Following Kõljalg et al. (2013), each terminal fungal taxon for which two or more ITS sequences are available is referred to as a species hypothesis (SH). One sequence is chosen to represent each SH; these sequences are called representative sequences (RepS) when chosen automatically by the computer and reference sequences (RefS) when those choices are overridden (or confirmed) by users with expert knowledge of the taxon at hand.

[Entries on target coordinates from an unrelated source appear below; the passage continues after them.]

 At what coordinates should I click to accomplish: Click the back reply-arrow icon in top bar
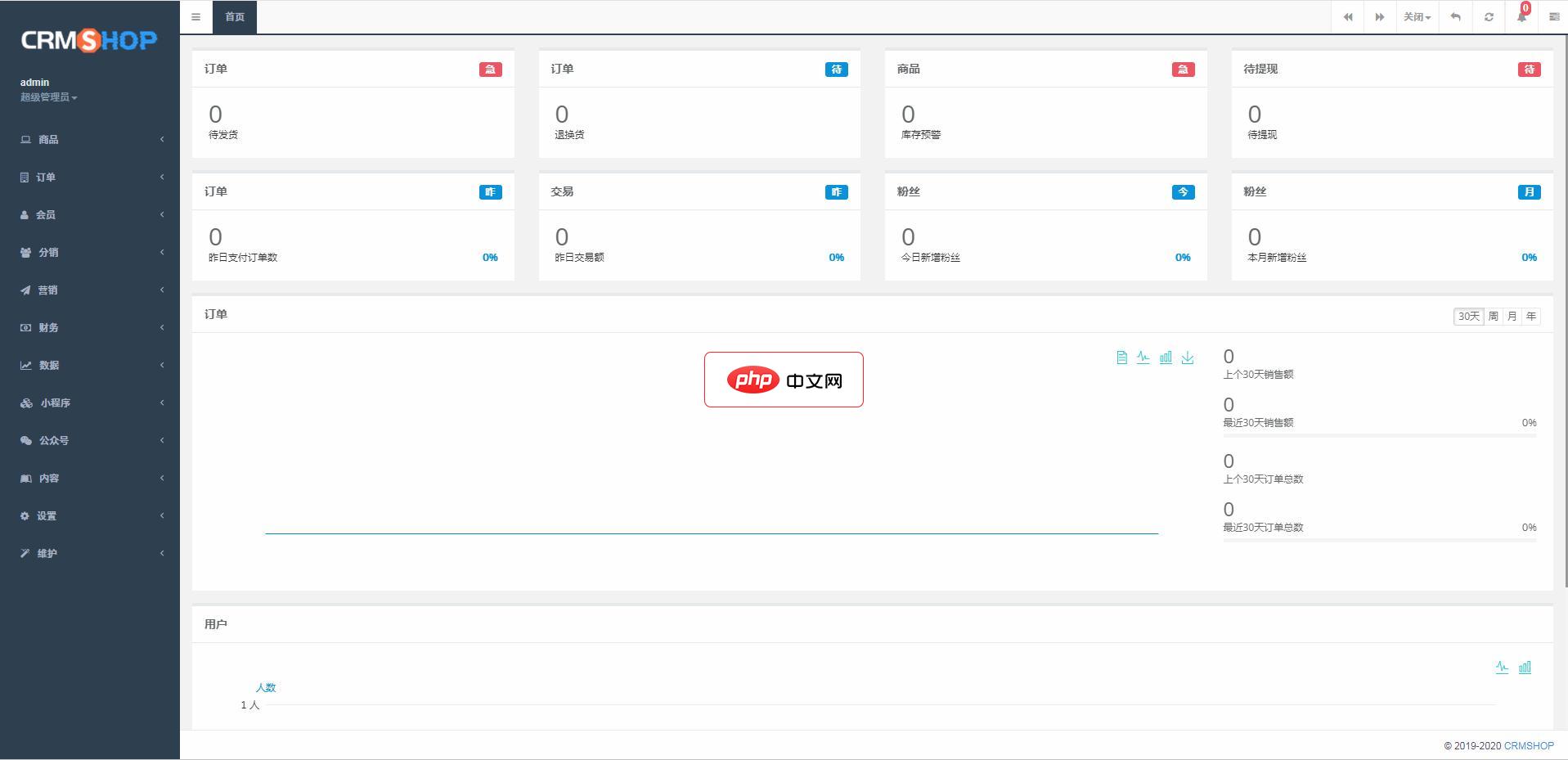pyautogui.click(x=1455, y=17)
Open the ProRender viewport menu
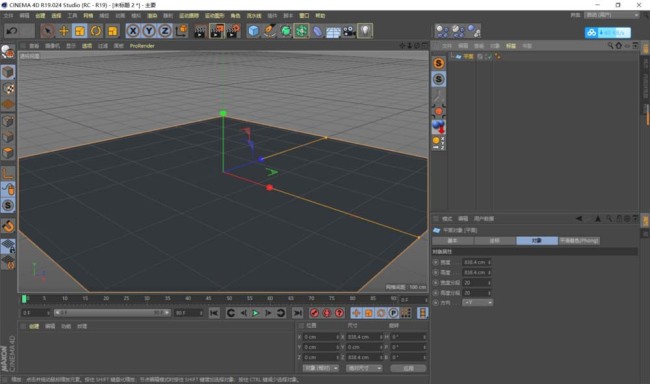 point(142,46)
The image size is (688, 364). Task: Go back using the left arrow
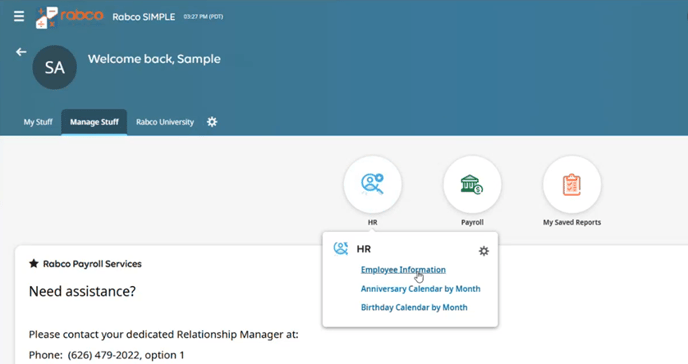click(x=21, y=52)
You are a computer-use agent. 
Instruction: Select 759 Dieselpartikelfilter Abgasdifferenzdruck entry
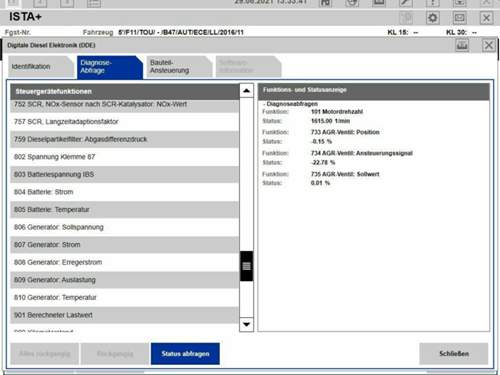(x=124, y=139)
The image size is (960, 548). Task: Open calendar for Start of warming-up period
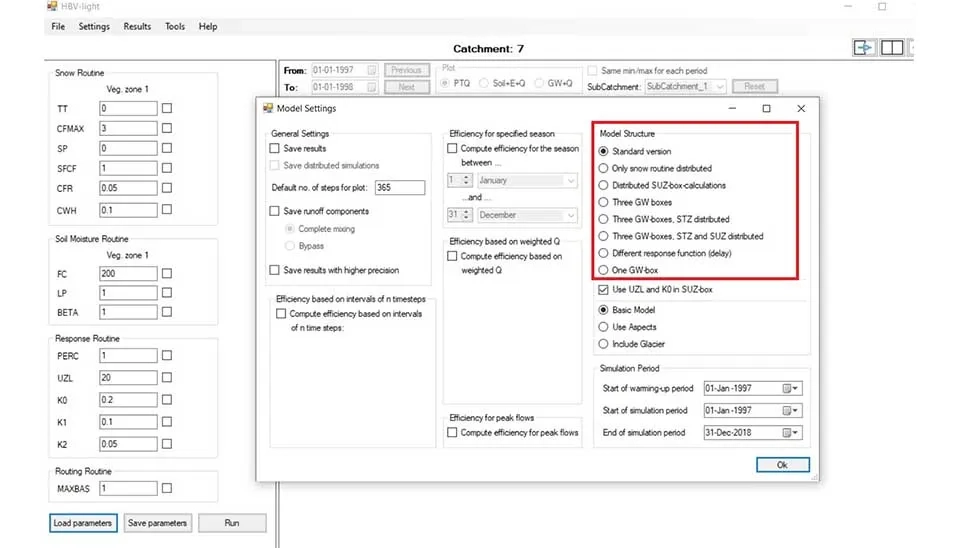(790, 388)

Used to identify fungal species.

## Search result

After searching against one database, four files will be created.

### \*\*\*AllSeqs.fasta

All sequences stored in fasta format

### \*\*\*sequencesNotIdentified\*\*\*.fasta
Sequences not identified in `***Best***result.xlsx` file

###  \*\*\*Best \*\*\*Result.xlsx
Best result for each of the query sequences selected by the program.

Selection standards:
* Good species name: not "unknown" or "environmental samples"
* Good taxonomies: of the six terms "species genus family order class phylum", allow missing two of them.
* qcover > 95%
* identity > 97%

Explanation of each column:
* query: name of query sequence
* subject: name of the subject sequence. Usually accession number, which you can fild the sequence by searching the name in NCBI
* identity: percentage of same bases of the aligned part between the query and subject sequences.
* matchLength: matched length between the query and subject sequences.
* qcover: percentage of the query sequences that aligned with the subject sequence.
* taxID: taxomomy id of the species, which you can search in NCBI taxomony to find the all taxomony information.
* identical: identical base count between the query and subject sequence.
* species
* genus
* family
* order
* class
* phylum
* \*\*\*Taxa: taxonomy info stored within the database itself.

### \*\*\*All\*\*\*Result.xlsx
All result of blast search.

## Use the result

Typically, the `***Best***result.xlsx` is good enough. If the  `***sequencesNotIdentified***.fasta` is not empty, it is usually because there are some low-quality bases in the sequences such as `N`'s and the qcover is less than 95. You can check the `***All***Result.xlsx` and select the good one.